Let $S$ be a $\mathbb Z$-graded ring and $f \in S$ be a homogeneous element. Is the morphism $\mathrm{Spec}(S_{(f)}) \to \mathrm{Spec}(S_0)$ induced by the morphism of rings $S_0 \to S_{(f)}$ (which is $S \to S_f$ in degree $0$) an open embedding?
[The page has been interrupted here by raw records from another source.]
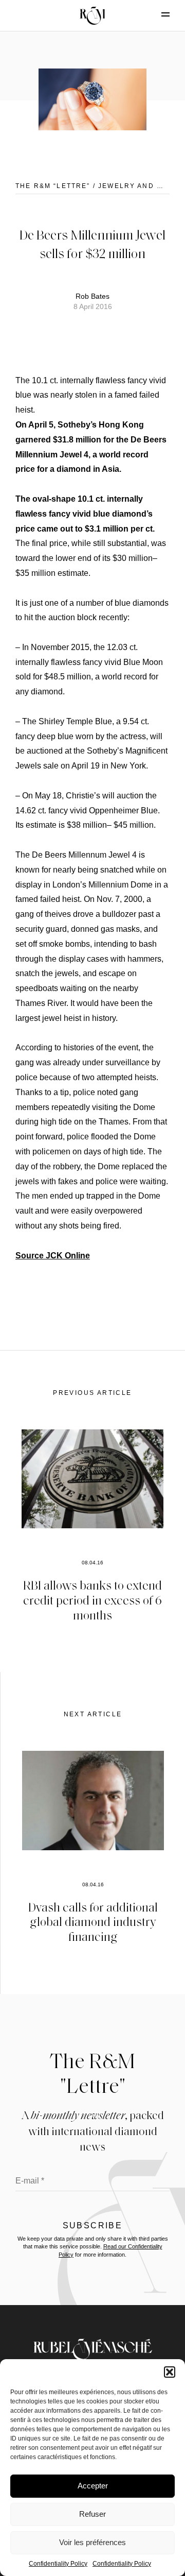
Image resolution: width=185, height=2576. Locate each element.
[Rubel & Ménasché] (92, 15)
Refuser (92, 2514)
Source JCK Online (52, 1255)
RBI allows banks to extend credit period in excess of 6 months (92, 1600)
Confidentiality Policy (58, 2563)
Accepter (93, 2485)
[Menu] (157, 14)
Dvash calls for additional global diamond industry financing (93, 1921)
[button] (169, 2372)
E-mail (29, 2180)
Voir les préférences (92, 2542)
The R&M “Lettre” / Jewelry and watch (99, 186)
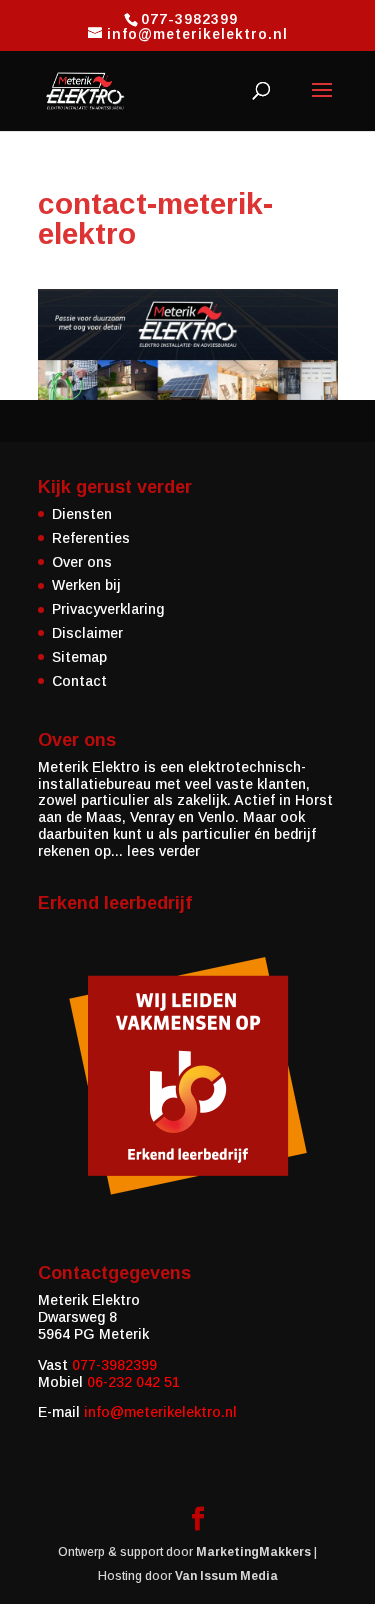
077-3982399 (114, 1365)
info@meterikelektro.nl (160, 1412)
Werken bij (86, 585)
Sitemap (79, 657)
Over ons (82, 562)
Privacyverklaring (108, 609)
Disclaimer (87, 633)
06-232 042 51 (133, 1382)
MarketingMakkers (253, 1552)
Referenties (91, 538)
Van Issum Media (226, 1576)
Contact (79, 681)
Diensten (82, 514)
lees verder (163, 851)
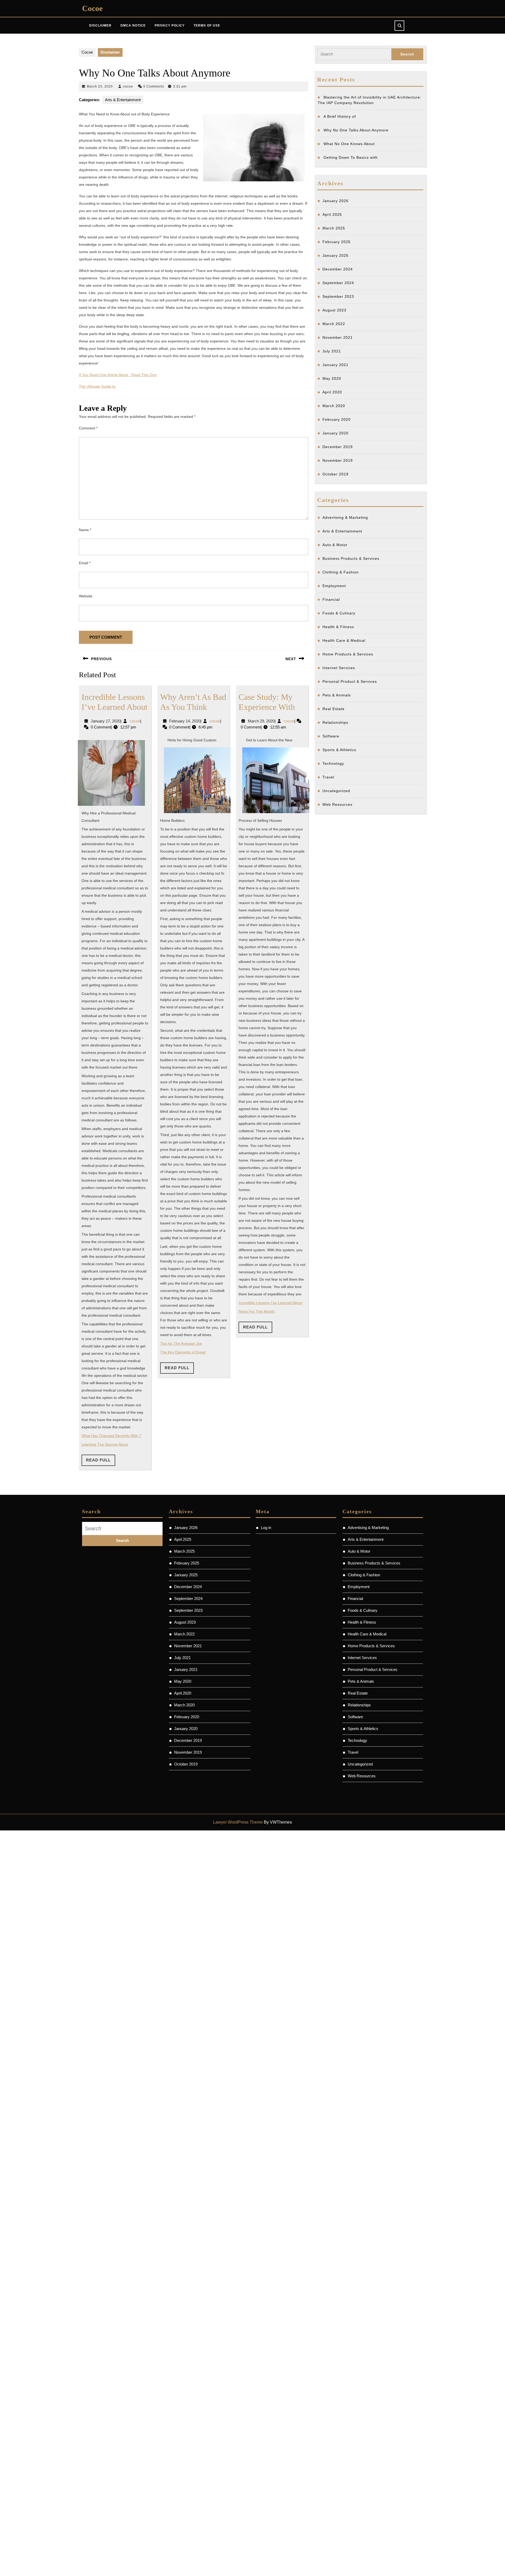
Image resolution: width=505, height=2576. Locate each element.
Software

This is clear when $\deg f = 0$ since $S_{(f)} \simeq (S_0)_f$. I don't know what happens when $\deg f \neq 0$ in general. Here is a strange situation that can happen: let $S = \mathbb Z[t,t^{-1}]$ and set $f=2t$. The morphism $\mathbb Z[t,t^{-1}]_0 \to \mathbb Z[t,t^{-1}]_{(2t)}$ is the morphism $\mathbb Z \to \mathbb Z_2$, so the morphism $\mathrm{Spec}(\mathbb Z_2) \to \mathrm{Spec}(\mathbb Z)$ is still an open embedding, but it is not the identity even though $\deg f > 0$.
Short answer is no: let $S=k[x_{0},...,x_{n}]$ and $f=x_{0}$, then you get a map from a dense open set in $\mathbb{P}^{n}$ to a point $\text{Spec}(k)$, which cannot be injective as a topological map.